Hatırlatmak isterim.

Eski modelde dünyada, özellikle de gelişmiş ülkelerde faiz artırımları söz konusu bile olmazken, Türkiye kur ataklarını sakinleştirmek için sürekli faiz artırma yoluna giderdi.

Ama şimdi deyim yerindeyse dünya tersine dönmüş görünüyor.

Gelişmiş ülkeler dahil herkes faiz artırımına giderken, Türkiye faiz indirerek büyüme odaklı motivasyonunun korumaya çalışıyor.

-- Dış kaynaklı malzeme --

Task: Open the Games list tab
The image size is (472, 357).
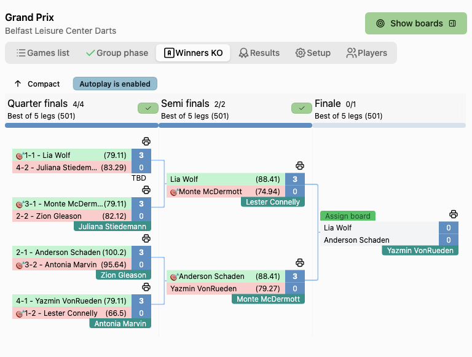Action: (x=42, y=53)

Bundan başarı elde edilebiliyor mu?

Evet, ediliyor.

Bu, şuradan anlaşılabilir:

Son iki ay içerisinde dolar endeksi rekorlar kırarken, Amerikan parası bütün dünya paralarına karşı güçlü ataklar yaparken, bizde yukarı yönlü hareketleri ölçülü seviyelerde oldu.

Kur Korumalı Mevduatın başarısı, turizm gelirlerindeki artış ve ihracat performansının, faiz indirimine ve rekor seviyedeki enerji maliyetine  rağmen dolar arz/dengesini pozitif yönde etkilediği görülüyor.

Ayrıca büyüme odaklı ekonomi modeli sayesinde Türkiye güçlü bir istihdam performansı ortaya koydu.

İşsizlik ciddi oranda geriledi.

Bu durumda, şu soruyu da sormak ihtiyaç haline gelmiş durumda:

Ekonomide geleneksel yöntemlerle ilerlenmiş olsaydı durumumuz ne olurdu diye?

Öyle bir durumda yüksek faiz artırımları nedeniyle sert bir durgunluğa gireceğimiz, işsizlikte patlama yaşayacağımız kesin gibi bir şey olurdu.

Peki, buna karşılık dolar, gerçekten bugünkü seviyesinin altında olur muydu?

Geçen yıl, FED’in faiz oranının 0,25 olduğu dönemde Türk Lirası üzerinde oluşan baskıyı hatırlarsak, aynı FED faizinin 13 kat artarak bugünkü 3,25 seviyelerine yaptığı yolculuk boyunca milli paramız bundan nasıl etkilenirdi acaba?"